Directions for this task
Set down, word for word, the part of the rows below that opens with the line containing "Where should I click to: Tick" and closes with the last row, both ends included.

Records supplied
/---
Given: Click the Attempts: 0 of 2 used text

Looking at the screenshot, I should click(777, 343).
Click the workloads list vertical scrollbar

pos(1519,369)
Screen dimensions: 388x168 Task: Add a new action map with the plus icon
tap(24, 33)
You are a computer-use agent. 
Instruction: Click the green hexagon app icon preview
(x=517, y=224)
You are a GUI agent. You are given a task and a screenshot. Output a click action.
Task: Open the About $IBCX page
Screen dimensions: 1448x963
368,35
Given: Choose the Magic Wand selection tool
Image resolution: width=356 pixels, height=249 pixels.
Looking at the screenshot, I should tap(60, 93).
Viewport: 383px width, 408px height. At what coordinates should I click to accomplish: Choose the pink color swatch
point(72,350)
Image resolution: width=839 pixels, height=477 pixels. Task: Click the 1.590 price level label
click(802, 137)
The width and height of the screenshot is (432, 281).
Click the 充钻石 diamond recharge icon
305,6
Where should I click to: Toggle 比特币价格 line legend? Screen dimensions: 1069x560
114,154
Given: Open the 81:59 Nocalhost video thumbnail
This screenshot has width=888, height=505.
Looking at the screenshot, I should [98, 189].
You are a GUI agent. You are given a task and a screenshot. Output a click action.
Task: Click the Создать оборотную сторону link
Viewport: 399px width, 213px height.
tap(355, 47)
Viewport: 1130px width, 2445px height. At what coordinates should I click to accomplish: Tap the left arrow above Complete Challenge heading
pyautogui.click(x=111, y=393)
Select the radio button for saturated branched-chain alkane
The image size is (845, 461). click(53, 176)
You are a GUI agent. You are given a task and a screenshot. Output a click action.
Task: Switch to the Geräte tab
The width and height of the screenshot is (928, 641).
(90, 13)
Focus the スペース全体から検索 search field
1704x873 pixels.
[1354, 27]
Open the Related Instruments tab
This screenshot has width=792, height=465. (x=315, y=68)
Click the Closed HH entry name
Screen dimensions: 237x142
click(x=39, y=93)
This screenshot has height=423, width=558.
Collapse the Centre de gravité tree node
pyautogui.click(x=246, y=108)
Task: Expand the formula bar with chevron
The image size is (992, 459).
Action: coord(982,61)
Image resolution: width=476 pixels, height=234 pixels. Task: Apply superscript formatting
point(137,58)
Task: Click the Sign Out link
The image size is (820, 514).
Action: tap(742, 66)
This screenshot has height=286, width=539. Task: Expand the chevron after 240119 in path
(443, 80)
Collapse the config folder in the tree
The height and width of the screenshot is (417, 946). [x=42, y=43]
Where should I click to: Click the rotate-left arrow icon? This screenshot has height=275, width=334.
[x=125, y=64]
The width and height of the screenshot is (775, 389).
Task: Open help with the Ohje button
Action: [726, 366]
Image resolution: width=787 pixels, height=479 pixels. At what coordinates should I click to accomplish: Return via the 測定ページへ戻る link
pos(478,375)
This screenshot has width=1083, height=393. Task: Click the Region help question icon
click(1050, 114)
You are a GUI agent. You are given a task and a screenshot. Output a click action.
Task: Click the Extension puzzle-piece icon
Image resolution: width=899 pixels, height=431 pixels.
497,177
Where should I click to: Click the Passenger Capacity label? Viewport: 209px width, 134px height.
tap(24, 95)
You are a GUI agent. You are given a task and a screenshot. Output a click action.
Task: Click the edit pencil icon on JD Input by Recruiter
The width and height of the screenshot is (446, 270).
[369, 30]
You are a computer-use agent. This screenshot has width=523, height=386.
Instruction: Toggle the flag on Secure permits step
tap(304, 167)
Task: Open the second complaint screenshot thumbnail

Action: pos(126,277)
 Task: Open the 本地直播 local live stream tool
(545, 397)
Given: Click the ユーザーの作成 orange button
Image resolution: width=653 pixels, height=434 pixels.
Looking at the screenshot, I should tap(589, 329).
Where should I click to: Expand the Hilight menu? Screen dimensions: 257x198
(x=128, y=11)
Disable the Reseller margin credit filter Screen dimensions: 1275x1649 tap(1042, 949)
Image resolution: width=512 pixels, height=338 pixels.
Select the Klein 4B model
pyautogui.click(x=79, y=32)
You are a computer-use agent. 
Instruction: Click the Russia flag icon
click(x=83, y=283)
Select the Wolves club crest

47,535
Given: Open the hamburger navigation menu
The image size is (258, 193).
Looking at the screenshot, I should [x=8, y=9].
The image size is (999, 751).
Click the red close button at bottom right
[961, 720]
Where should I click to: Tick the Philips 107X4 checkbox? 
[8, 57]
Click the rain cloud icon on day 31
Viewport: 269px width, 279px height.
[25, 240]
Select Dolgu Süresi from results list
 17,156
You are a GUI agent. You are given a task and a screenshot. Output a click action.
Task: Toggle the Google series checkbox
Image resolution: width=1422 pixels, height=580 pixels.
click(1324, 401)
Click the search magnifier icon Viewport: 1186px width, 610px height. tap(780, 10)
\---
Correct output
Where should I click to: Tick the Philips 107X4 checkbox? 
[8, 57]
Click the rain cloud icon on day 31
Viewport: 269px width, 279px height.
[25, 240]
Select Dolgu Süresi from results list
 17,156
You are a GUI agent. You are given a task and a screenshot. Output a click action.
Task: Toggle the Google series checkbox
Image resolution: width=1422 pixels, height=580 pixels.
click(1324, 401)
Click the search magnifier icon Viewport: 1186px width, 610px height. tap(780, 10)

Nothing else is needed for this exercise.